Background: While much is known about the cost of community-acquired pneumonia (CAP) during the acute phase of illness, little is known about the potential attributable cost of CAP thereafter.
Objective: The aim of this study was to assess long-term attributable costs associated with CAP among adults in US clinical practice.
Methods: A retrospective matched cohort design and data from a US private healthcare claims repository were employed. In each month during the study period (2011-2016), adults who were hospitalized for CAP in that month (‘CAP patients’) were matched (1:1, without replacement) on demographic, clinical, and healthcare profiles to adults who did not develop CAP in that month (‘comparison patients’). All-cause healthcare expenditures were tallied for the qualifying CAP hospitalization and during the 30-day period post-discharge (collectively, ‘acute phase’), as well as from the end of the acute phase to the end of the 3-year follow-up period (‘long-term phase’).

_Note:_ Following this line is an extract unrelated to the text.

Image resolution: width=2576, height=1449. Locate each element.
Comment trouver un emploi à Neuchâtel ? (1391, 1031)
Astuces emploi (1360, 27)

Results: The study population included 43,975 matched pairs of CAP patients and comparison patients. Expenditures averaged $33,380 (95% confidence interval [CI] $32,665-$34,161) for the CAP hospitalization and $4568 (95% CI $4385-$4749) during the 30-day period thereafter (vs. $2075 [95% CI $1989-$2167] in total for the comparison patients). During the long-term phase, all-cause expenditures averaged $83,463 (95% CI $81,318-$85,784) for CAP patients versus $51,017 (95% CI $49,553-$52,491) for comparison patients, and thus attributable expenditures during this phase totaled $32,446 (95% CI $29,847-$35,075). The majority of attributable CAP expenditures (53% of $68,319) occurred during the acute phase, while 21%, 14%, and 12% occurred during the first, second, and third years, respectively, after the acute phase.
Conclusions: Our findings provide additional evidence that the cost of CAP requiring hospitalization is high, and that the impact of CAP extends well beyond the expected time for resolution of acute inflammatory signs.